Insolvent Trading - News Article 07/11/08


Directors of companies have a number of duties and responsibilities under the Corporations Act 2001 (the Act). One such duty, which has perhaps become more relevant during this time of economic turmoil, is the director’s duty to prevent insolvent trading.

Duty to Prevent Insolvent Trading

The Act imposes a duty on directors to prevent insolvent trading from occurring. This means that where a company incurs a debt and there are reasonable grounds for a director of that company to believe that the company was insolvent when it incurred that debt, that director may have breached their duty under the Act.  The director need not necessarily have been aware of the company’s insolvency – it is sufficient that a reasonable person in a similar position within the company would have been aware of the insolvency. This therefore imposes a significant burden on directors to make sure that they are at all times fully informed of the financial wellbeing of the company.  This applies equally to executive and non-executive directors and it is not a defence to say that a particular director didn’t have control of the books, was not involved in day to day decision making, or did not attend directors’ meetings.
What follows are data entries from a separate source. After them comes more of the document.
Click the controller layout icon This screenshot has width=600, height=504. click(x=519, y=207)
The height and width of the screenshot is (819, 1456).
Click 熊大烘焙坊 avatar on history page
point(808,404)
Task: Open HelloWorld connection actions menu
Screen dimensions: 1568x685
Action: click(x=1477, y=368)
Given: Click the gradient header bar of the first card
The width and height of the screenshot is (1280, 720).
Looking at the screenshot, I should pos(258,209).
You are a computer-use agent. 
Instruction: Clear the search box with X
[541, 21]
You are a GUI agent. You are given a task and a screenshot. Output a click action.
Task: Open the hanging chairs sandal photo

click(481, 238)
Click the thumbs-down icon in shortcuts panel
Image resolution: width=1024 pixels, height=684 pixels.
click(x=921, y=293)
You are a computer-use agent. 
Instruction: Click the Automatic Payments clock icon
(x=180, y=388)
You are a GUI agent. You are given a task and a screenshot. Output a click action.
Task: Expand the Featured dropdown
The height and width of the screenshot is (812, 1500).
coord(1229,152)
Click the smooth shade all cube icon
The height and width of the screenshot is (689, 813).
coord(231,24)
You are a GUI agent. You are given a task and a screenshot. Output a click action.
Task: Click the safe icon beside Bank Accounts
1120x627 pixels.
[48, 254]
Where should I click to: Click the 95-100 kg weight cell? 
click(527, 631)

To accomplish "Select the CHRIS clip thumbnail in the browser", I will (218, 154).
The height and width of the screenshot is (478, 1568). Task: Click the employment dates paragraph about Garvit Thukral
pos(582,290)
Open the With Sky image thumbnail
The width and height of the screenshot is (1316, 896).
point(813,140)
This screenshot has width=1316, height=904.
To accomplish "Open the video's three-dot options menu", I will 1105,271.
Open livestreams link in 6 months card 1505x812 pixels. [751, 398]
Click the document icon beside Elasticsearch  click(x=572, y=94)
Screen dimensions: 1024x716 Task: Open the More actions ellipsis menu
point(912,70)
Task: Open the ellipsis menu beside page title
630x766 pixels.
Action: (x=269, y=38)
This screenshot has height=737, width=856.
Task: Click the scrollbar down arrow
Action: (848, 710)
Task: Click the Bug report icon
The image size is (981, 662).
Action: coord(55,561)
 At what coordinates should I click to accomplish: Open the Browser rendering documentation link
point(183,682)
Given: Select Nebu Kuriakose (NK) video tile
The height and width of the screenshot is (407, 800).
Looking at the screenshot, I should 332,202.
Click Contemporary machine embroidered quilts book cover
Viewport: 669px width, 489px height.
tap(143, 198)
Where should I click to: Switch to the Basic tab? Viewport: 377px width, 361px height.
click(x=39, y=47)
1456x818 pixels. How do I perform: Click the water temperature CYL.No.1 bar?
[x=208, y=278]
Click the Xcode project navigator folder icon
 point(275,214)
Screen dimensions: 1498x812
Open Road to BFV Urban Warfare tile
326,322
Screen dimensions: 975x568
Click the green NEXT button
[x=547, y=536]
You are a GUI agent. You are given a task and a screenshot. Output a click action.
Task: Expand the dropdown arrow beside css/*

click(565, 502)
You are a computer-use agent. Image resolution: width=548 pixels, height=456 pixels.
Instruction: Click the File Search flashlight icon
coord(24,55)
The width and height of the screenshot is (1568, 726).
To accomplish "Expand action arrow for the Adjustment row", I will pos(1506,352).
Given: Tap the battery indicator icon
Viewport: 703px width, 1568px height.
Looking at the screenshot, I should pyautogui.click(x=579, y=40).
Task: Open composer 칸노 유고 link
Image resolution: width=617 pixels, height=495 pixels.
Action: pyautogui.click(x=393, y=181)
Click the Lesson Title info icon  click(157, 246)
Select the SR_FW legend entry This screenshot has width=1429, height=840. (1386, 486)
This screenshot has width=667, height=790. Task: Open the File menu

To assess whether a company is insolvent, the courts will review all the circumstances of a company. This will involve not just an examination of financial records, but also an analysis of the company’s ability to pay its debts as and when they fall due. Therefore it is not sufficient for a company to be able to prove that they have certain capital and assets at their disposal, as they will also need to prove that these can be used to pay off upcoming debts.  Cash flow is all important.


The penalties for not preventing a company from trading while insolvent can be heavy. In particular, a director may be personally liable for any debts incurred by the company after it becomes insolvent. Further, a director can be fined up to $200,000 or they can be ordered to pay compensation to the creditor.  Further, in some cases if a director is involved in 2 or more failed companies in a period of 7 years, ASIC can disqualify them from being involved in the management of a company for up to 5 years.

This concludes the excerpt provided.